*TASK STATEMENT*
Print exactly the lines from the one that contains "Screen dimensions: 794x448" through the final line of the entries below, both included, and nothing else; omit the pictures.
*** Opening SOURCE DATA ***
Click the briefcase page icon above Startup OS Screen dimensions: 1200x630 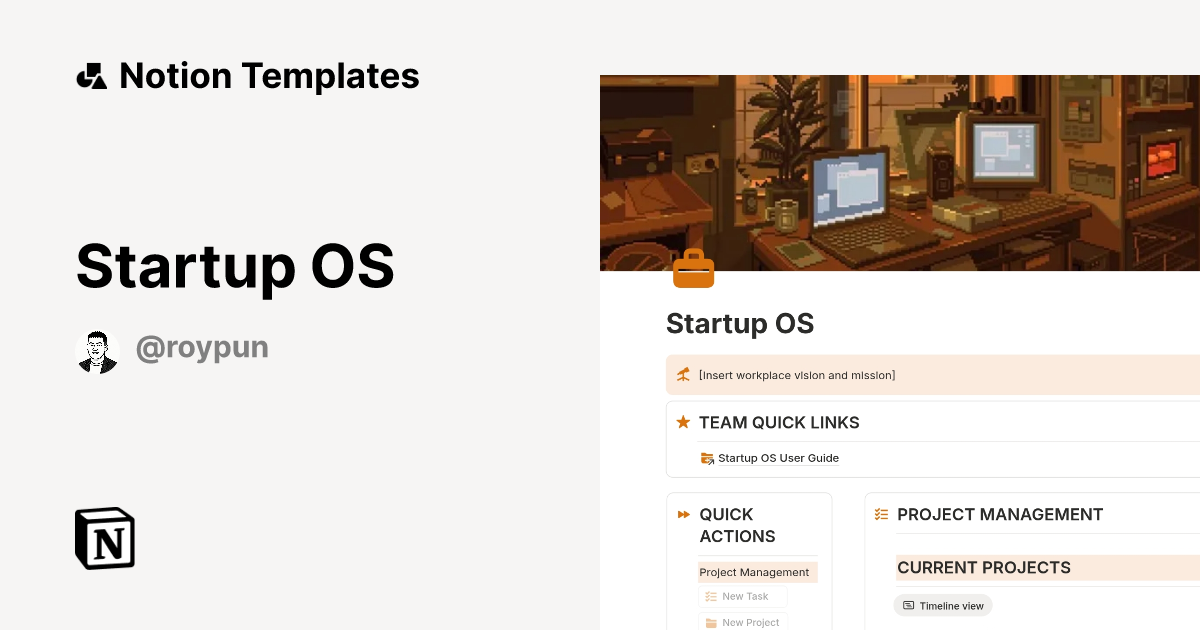(x=694, y=268)
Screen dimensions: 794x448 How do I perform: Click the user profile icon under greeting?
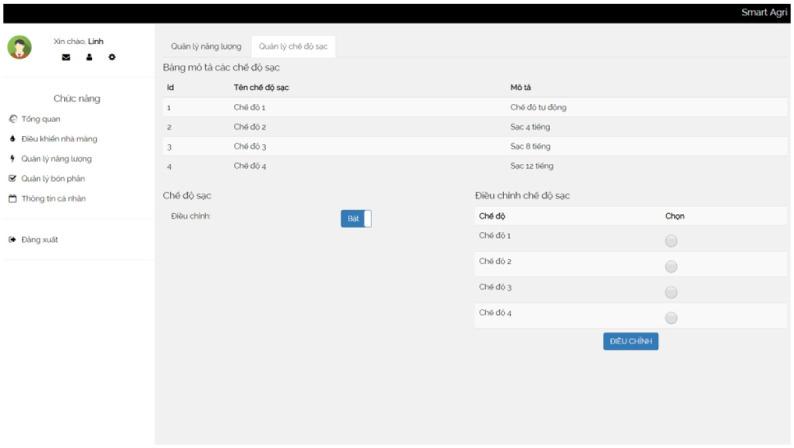tap(89, 57)
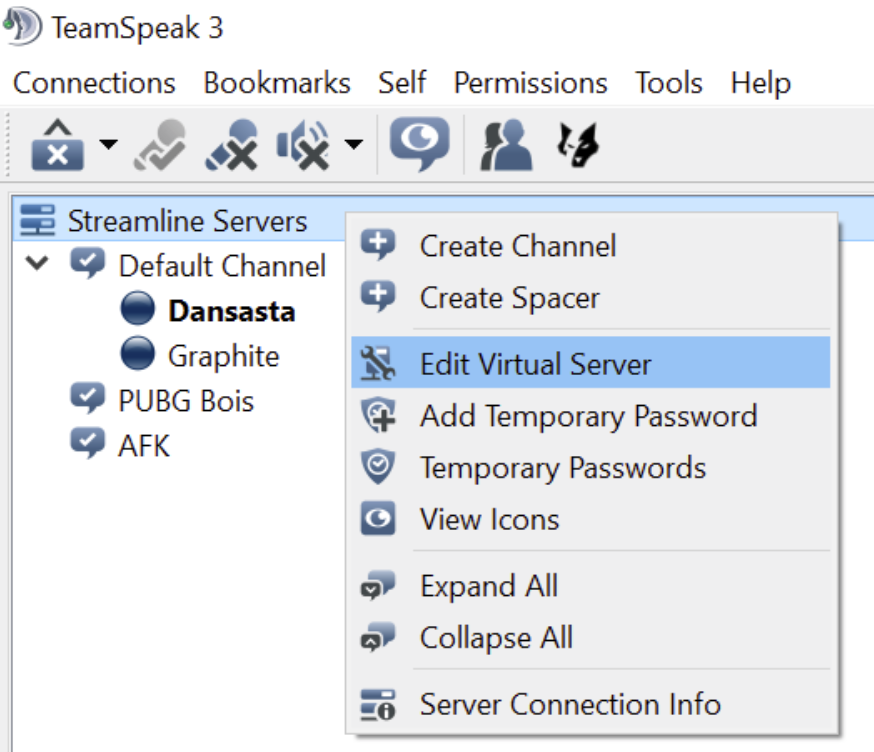Image resolution: width=874 pixels, height=752 pixels.
Task: Click the View Icons eye icon
Action: pyautogui.click(x=378, y=518)
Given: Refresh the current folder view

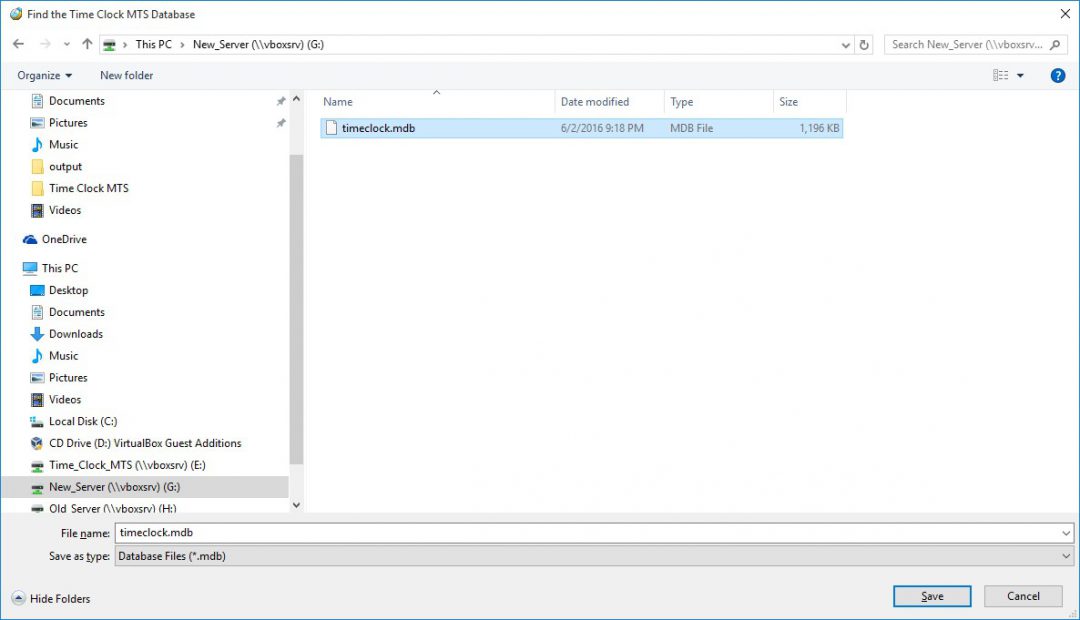Looking at the screenshot, I should pyautogui.click(x=862, y=44).
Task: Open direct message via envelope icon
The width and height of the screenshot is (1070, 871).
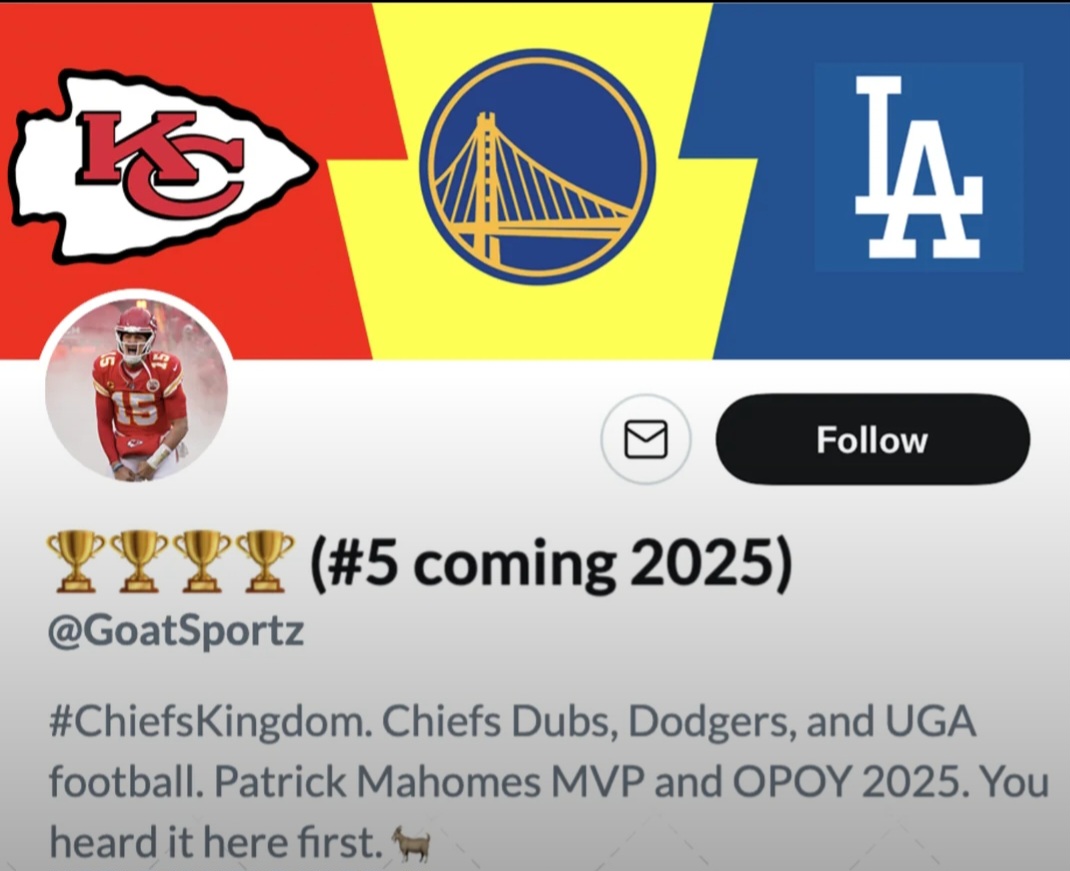Action: click(646, 439)
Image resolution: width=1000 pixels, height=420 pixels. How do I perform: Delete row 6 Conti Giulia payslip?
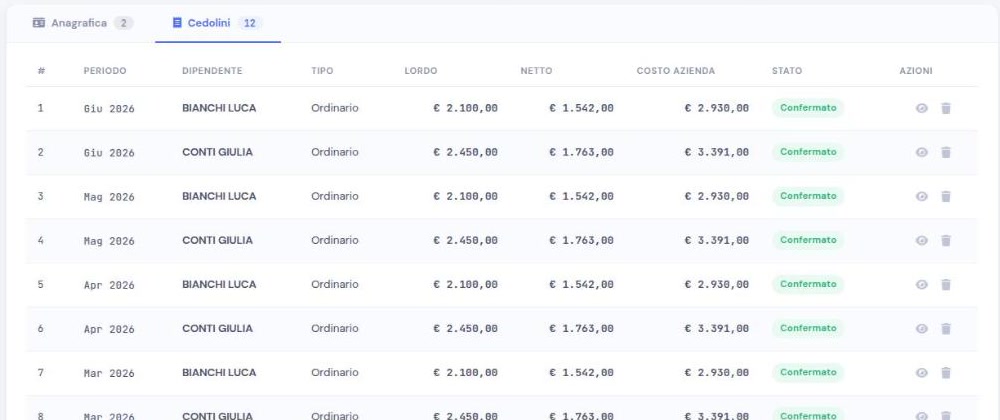tap(946, 328)
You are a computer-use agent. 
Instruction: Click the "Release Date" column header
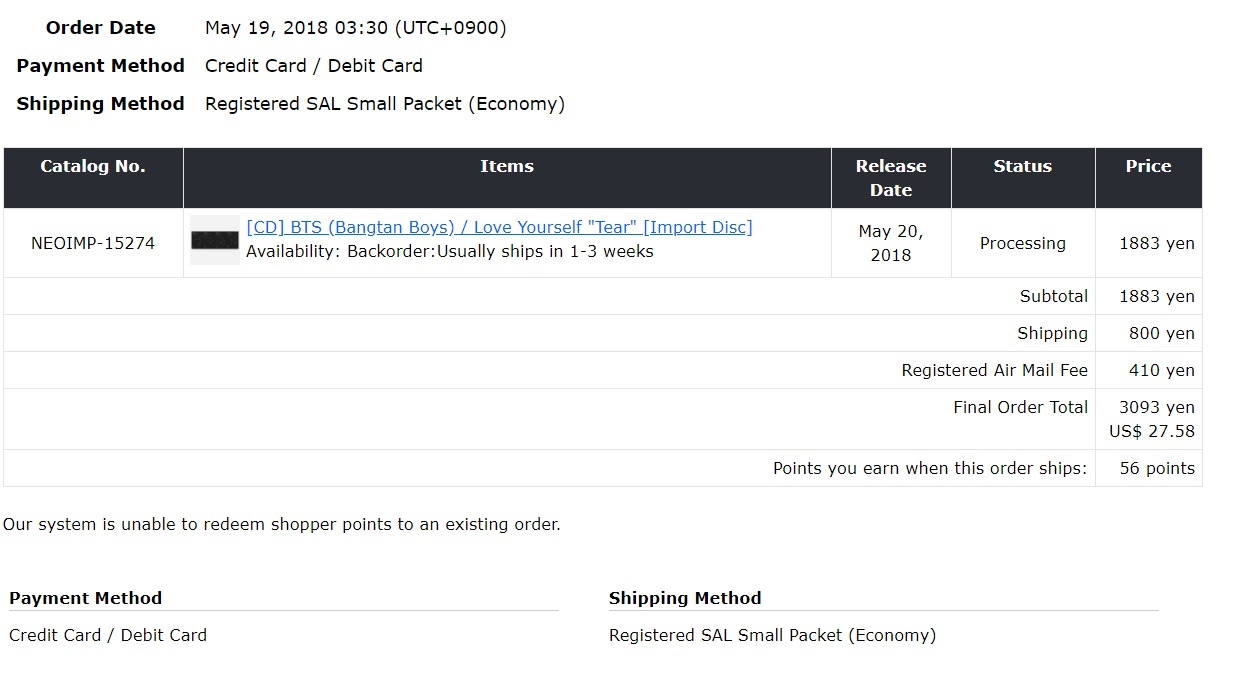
*** Closing SOURCE DATA ***
*ANSWER TO THIS PROBLEM*
Screen dimensions: 794x448 How do I perform: Click the user profile icon under greeting?
tap(89, 57)
Image resolution: width=874 pixels, height=752 pixels.
Task: Click the View Icons eye icon
Action: pyautogui.click(x=378, y=518)
Given: Refresh the current folder view

Looking at the screenshot, I should pyautogui.click(x=862, y=44).
Task: Open direct message via envelope icon
The width and height of the screenshot is (1070, 871).
Action: click(646, 439)
Image resolution: width=1000 pixels, height=420 pixels. How do I perform: Delete row 6 Conti Giulia payslip?
tap(946, 328)
You are a computer-use agent. 
Instruction: Click the "Release Date" column header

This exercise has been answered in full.